When someone tells you that trading Forex is easy and you can make tons of money with a few flicks of a finger, know that he is either a fool or a charlatan. Before anyone gets to become a successful Forex trader, he will take a lot of knocks and make plenty of mistakes because the learning curve here is as steep as it gets.
The first step in learning from your trading mistakes so that you can avoid them in the future, is identifying them. Once you’ve identified them, you have to admit to them and accept that you are indeed the one at fault, you are responsible for your trading mistakes and your trading account, so let’s identify the worst mistakes that traders make so that you can get to work on eliminating them once and for all.
1.Trading too much
Trading too frequently is number one on this list for good reason; it’s basically the most prevalent and most destructive mistake traders make, over and over again. You should be aware that it’s extremely easy to trade when you probably shouldn’t, and it’s so easy to do that many traders aren’t even aware they are doing it.
The easiest way to avoid over-trading is to master your trading strategy one setup at a time and then only trade if one of those setups is present. If you trade at any other time, you are trading too much and you will unnecessarily lose money as a result. Thus, not over-trading is something you can only achieve through self-discipline
2. Risking too much
Risking too much money on a trade means you are risking a dollar amount that you’re uncomfortable with potentially losing on that trade. The problem with this is that when you do lose more than you’re comfortable with, it hurts emotionally. This emotional pain or frustration is usually a catalyst for revenge trading, which is when you are so angered or disappointed by a loss that you feel compelled to jump back into the market to try and make back that lost money. Sadly, this is not the proper way to trade and will usually only lead to more losses and a deeper sense of regret, anger and frustration, which only works to perpetuate the cycle of emotional trading.
3. Thinking too much
If there is one profession that lends itself to self-sabotage by thinking too much, it’s trading. At the end of the day, trading is really pretty simple, but our minds make it complicated. It should be as simple as: Is my trade signal present? If yes, then move forward and decide on entry type, stop loss distance, lot size, etc. If no, then don’t enter the trade, go do something else and close the laptop up.
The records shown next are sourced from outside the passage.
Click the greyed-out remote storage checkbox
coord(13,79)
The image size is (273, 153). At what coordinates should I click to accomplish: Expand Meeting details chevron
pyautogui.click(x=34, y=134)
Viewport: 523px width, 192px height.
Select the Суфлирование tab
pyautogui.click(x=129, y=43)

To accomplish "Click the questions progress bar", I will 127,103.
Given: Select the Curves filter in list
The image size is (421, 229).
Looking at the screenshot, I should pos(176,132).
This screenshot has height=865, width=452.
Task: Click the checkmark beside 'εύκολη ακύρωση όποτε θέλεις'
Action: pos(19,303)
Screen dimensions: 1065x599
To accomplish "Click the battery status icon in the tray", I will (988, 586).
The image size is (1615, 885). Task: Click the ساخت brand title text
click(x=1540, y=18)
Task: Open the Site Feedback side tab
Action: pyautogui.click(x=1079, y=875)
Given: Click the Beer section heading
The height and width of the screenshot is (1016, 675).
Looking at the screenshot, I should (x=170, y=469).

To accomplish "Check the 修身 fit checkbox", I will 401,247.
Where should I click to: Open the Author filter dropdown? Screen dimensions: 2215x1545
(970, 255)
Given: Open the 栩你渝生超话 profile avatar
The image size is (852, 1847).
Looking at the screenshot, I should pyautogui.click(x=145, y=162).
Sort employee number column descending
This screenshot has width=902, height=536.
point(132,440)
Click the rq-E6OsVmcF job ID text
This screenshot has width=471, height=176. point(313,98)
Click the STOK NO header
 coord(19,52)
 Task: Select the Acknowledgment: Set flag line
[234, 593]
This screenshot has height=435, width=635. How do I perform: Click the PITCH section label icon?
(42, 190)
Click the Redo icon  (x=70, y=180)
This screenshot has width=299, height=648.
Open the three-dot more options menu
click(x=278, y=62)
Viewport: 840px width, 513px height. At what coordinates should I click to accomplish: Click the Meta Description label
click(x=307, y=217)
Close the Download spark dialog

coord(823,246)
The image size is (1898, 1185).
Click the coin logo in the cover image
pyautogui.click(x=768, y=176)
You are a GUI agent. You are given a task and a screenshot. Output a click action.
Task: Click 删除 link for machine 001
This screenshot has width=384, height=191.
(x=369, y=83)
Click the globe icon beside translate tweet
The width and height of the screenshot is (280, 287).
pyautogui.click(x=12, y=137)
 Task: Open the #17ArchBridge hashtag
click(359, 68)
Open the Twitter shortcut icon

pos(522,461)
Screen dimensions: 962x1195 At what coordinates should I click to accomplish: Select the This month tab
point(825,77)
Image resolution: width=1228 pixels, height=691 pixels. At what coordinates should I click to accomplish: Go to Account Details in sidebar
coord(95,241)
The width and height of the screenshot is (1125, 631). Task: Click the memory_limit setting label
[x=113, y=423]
Sitting there, stewing over your charts, trying in desperation to find a trade signal, is going to cause you to over-trade. Or, trying to read multiple financial market news sources in hopes of finding some ‘tip’, is also futile; it’s going to cause you to over-trade most likely. Similarly, thinking too much about a good trade that you have on can also mess you up. Most of the time, you’re better off not thinking about a trade you have on, and if you’re not in a trade and there’s no obvious setup to enter, don’t think about the market at all, you’ll be far better off this way.